Below, coauthors Blythe Harris and Mallory May share five key insights from their new book, Daily Creative: The 5-Minute Habit to Rewire Your Brain.
Harris is an artist and entrepreneur, and for many years was the cofounder and chief creative officer of Stella & Dot. Today, she runs Daily Creative with her partner, May, where they focus on creativity as a daily wellness practice—not an artistic achievement.
What’s the big idea?
Creativity is a natural human capacity that grows stronger with use. When we treat creativity as a small daily practice rather than a high-stakes performance, it becomes a powerful tool for well-being, flexibility, and feeling more alive.

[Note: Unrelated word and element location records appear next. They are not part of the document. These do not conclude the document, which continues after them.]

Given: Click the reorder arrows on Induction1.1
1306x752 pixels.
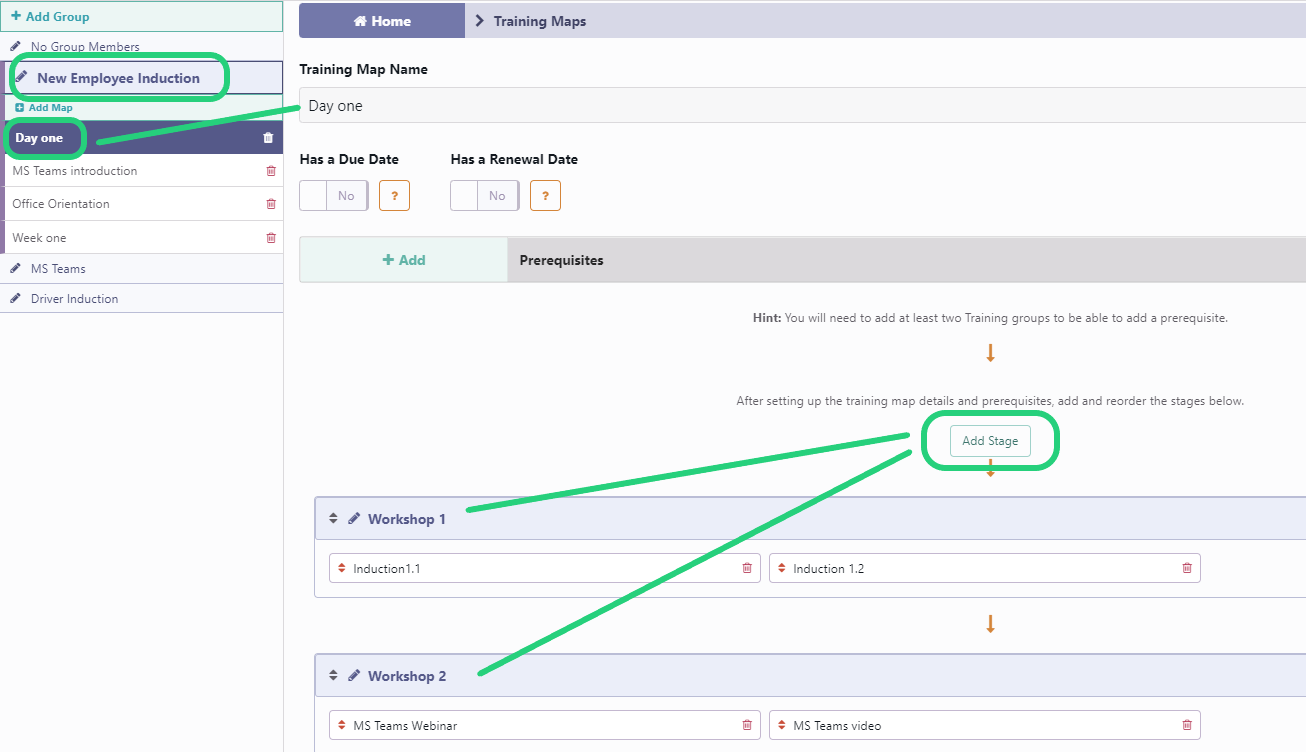Looking at the screenshot, I should coord(341,567).
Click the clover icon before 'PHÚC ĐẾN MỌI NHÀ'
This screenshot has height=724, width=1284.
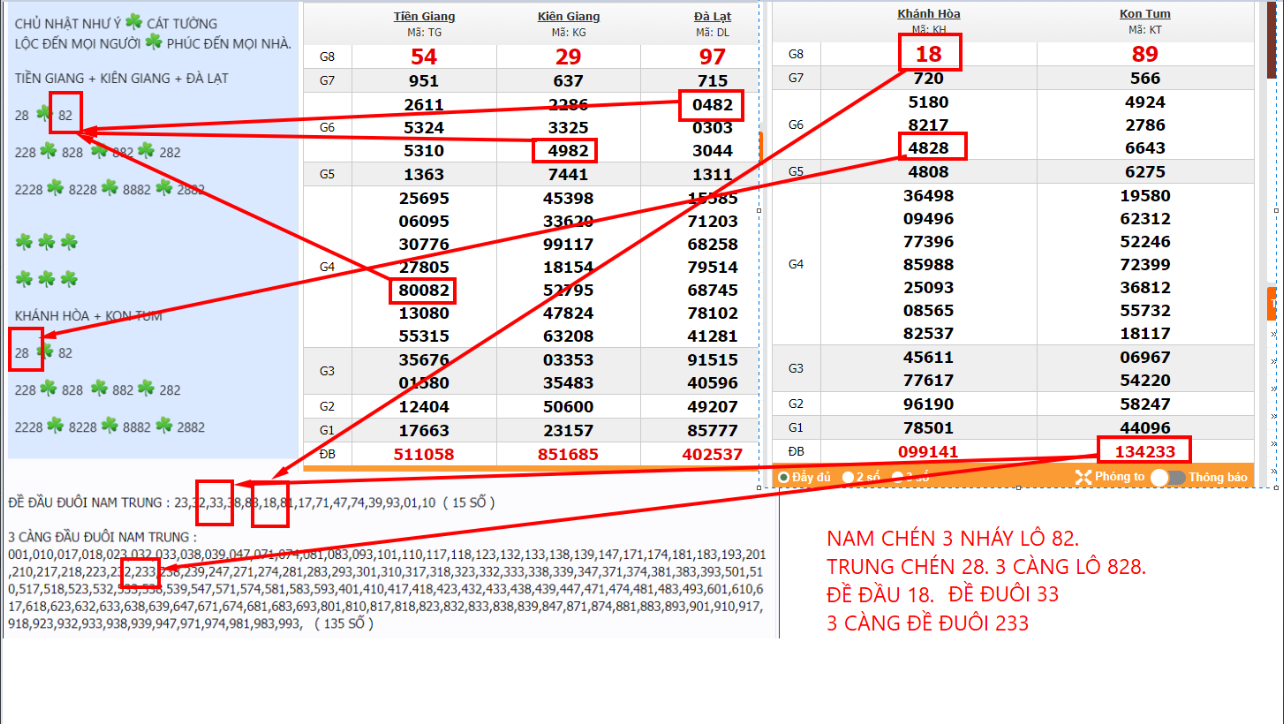point(153,42)
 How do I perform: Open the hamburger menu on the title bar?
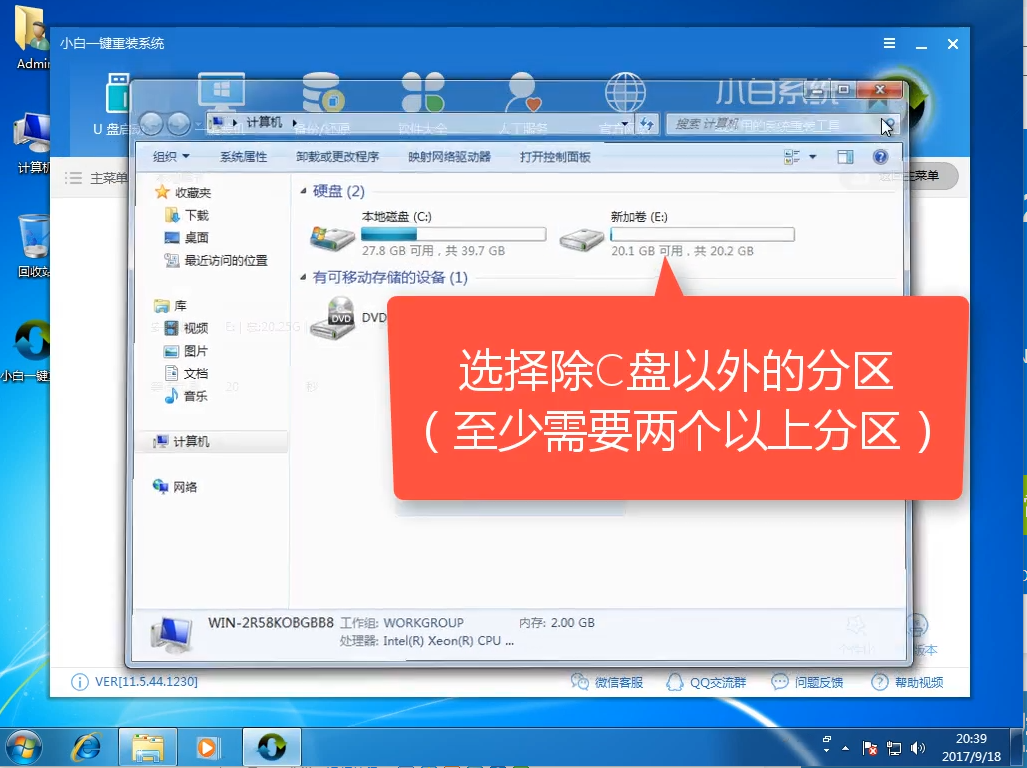pos(890,44)
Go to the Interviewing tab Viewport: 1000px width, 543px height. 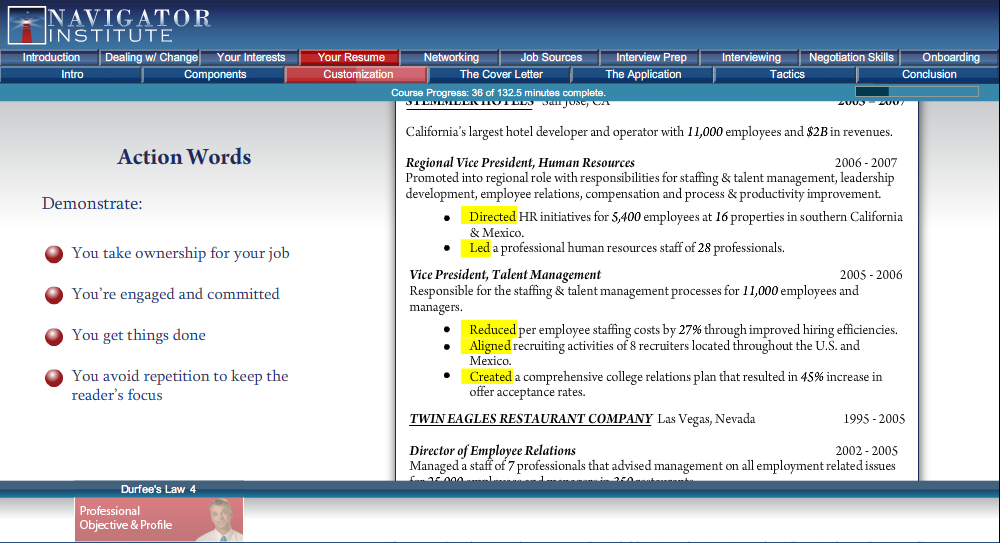751,57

Listen to the audio version of this Book Bite—read by Harris—in the Next Big Idea app, or buy the book.
1. Creativity isn’t a talent—it’s a practice.
One of the most persistent myths about creativity is that you either have it or you don’t. But creativity works much more like a muscle than a trait. Just as your body needs movement to stay strong, creativity needs regular use to stay alive. Creativity is innate, but it requires nourishment and practice. When we don’t use it, it doesn’t disappear; it simply goes dormant.

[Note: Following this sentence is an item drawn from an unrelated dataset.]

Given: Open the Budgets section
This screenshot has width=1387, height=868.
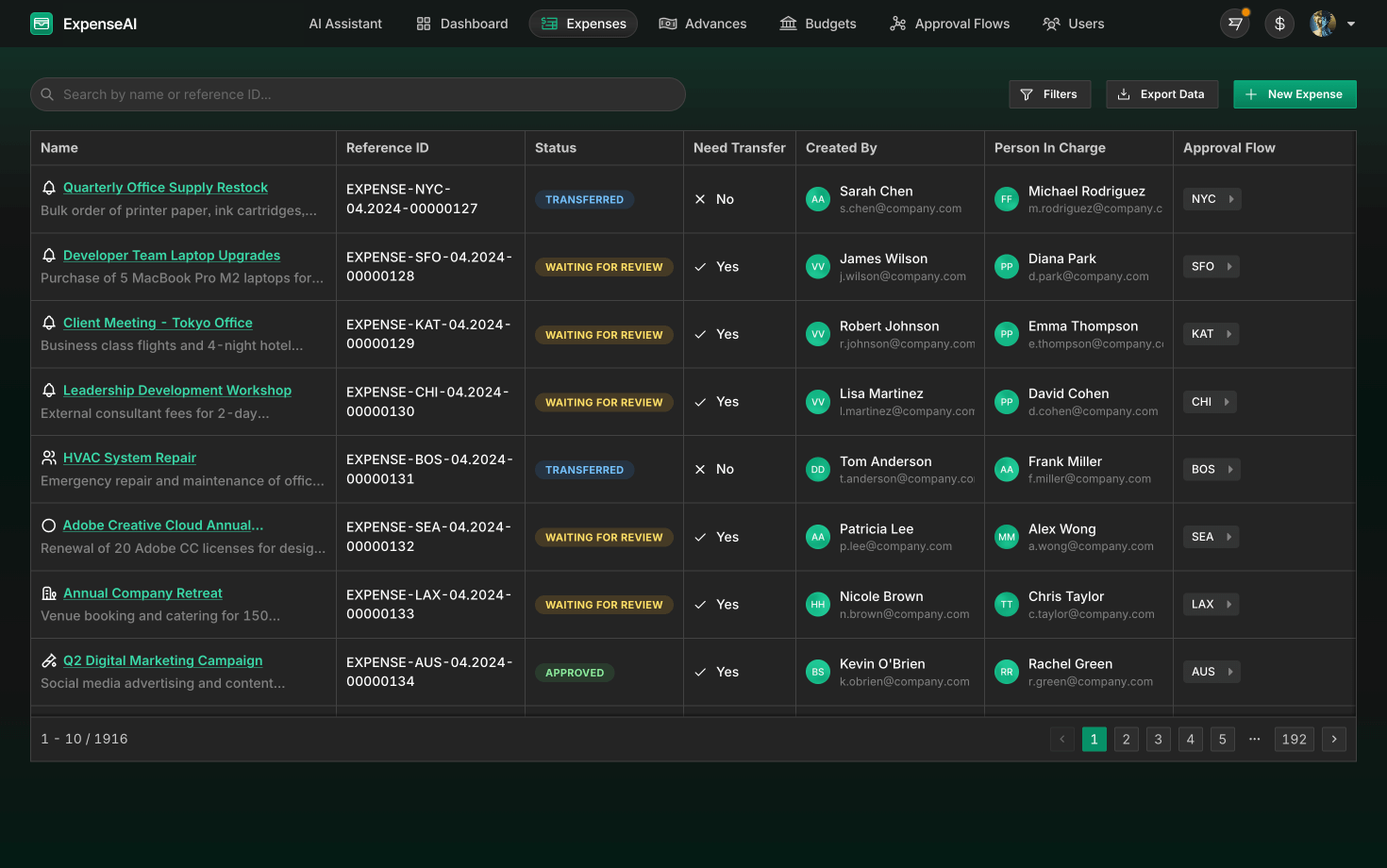Looking at the screenshot, I should pyautogui.click(x=818, y=24).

Many people who say, “I’m not creative,” didn’t lose creativity. They adopted a fixed mindset after an early experience of judgment or shame. Maybe a teacher frowned at your poem. Or maybe your horse looked like a hamburger in drawing class, and you decided to never try again. Over time, creativity stopped feeling safe, so you opted out.
What we’ve seen is that when creativity is reintroduced as a practice—something small, playful, and low-pressure—people reconnect quickly. Confidence doesn’t come from being good at creativity. It comes from using it regularly, without fear.